Wentong Zheng on Presidential Tariffs
University of Florida law professor Wentong Zheng has posted a new paper called "Presidential Tariffs," in which he argues that the IEEPA should not be interpreted to allow the President to proclaim tariff modifications for the purpose of entering into market-opening trade agreements, given that Congress allowed the President’s tariff proclamation authority to expire on July 1, 2021. Here's the abstract:
The Constitution of the United States grants the power to lay and collect tariffs exclusively to Congress. Yet for almost a century, the President has gradually asserted control over the most significant aspects of the U.S. tariff policy. This crescendo of presidential tariff power culminated in the imposition of worldwide “reciprocal” tariffs under the International Emergency Economic Powers Act (“IEEPA”) by the second Trump Administration. Legal actions challenging the President’s authority to impose such tariffs are currently pending before federal courts, with appeals widely expected to reach the U.S. Supreme Court.
This Article analyzes the proper contour of the presidential tariff power from the lenses of both statutory interpretation and constitutional separation of powers. After situating the current tariff events in a historical context, the Article traces three major discretionary authorities over tariffs that Congress has delegated to the President: the trade agreements authority, the national security authority, and the international emergency authority. This Article argues that these three discretionary authorities need to be analyzed holistically, across statutory schemes when dissecting whether Congress has delegated a tariff authority under the IEEPA and whether such delegation violates the nondelegation doctrine.

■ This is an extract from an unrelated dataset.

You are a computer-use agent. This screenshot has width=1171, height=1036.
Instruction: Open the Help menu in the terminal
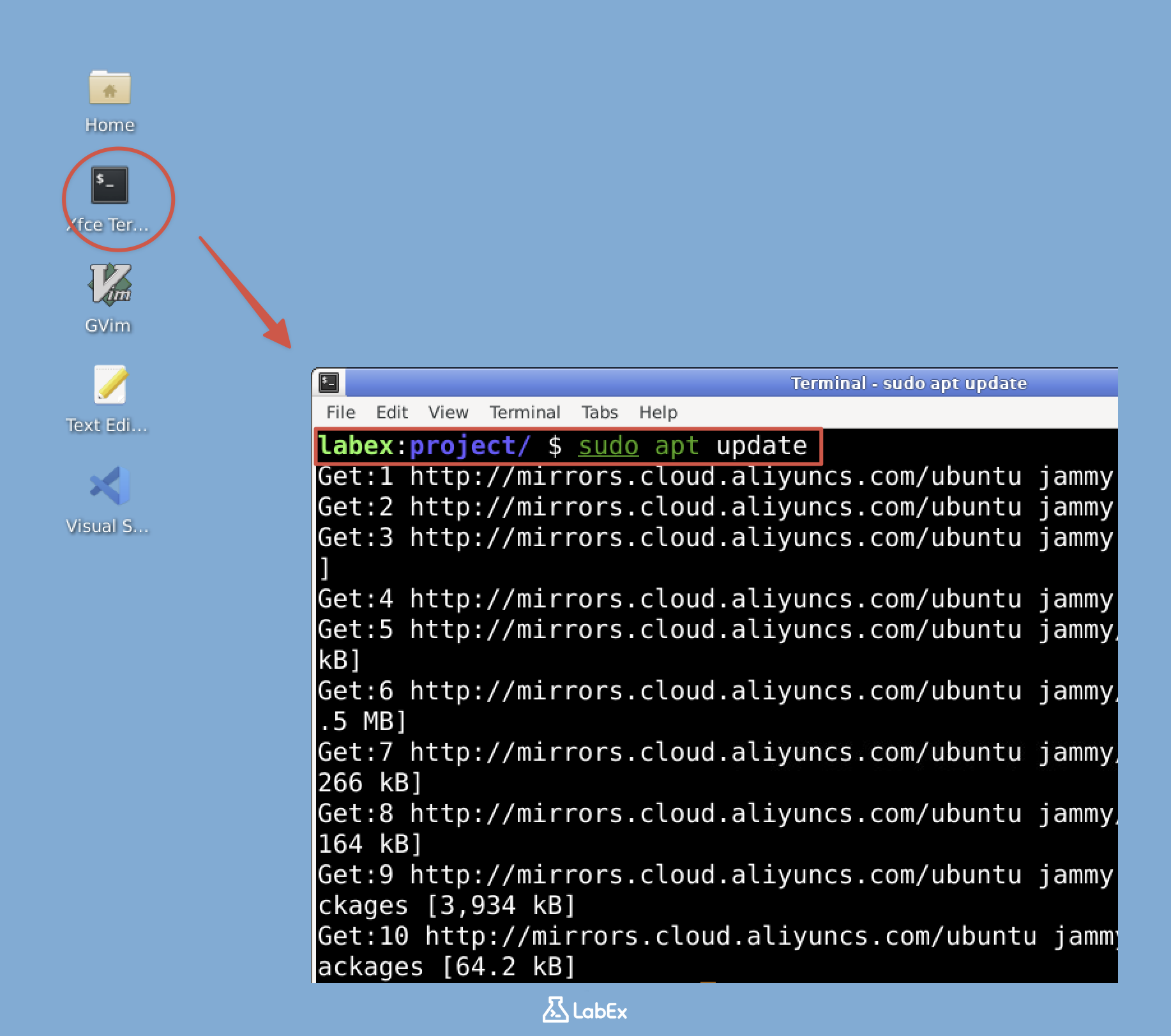click(657, 412)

Utilizing this cross-statutory interpretative approach, this Article argues that when imposing the worldwide reciprocal tariffs under the IEEPA, the President is indeed negotiating and entering into trade agreements for the purpose of opening foreign markets for U.S. products. Since 1934, Congress has specifically and repeatedly delegated to the President an authority to proclaim modifications of tariffs without congressional approval in precisely such a context, but that authority last expired on July 1, 2021. This Article argues that the power to regulate importation under the IEEPA, which is ambiguous, should not be interpreted to allow the President to do what Congress has disallowed the President to do under other unambiguous statutes regulating the very same presidential action, given that Congress allowed the President’s tariff proclamation authority to expire. This interpretation of the IEEPA, based on statutory interpretation alone, would avoid difficult constitutional separation-of-powers dilemmas.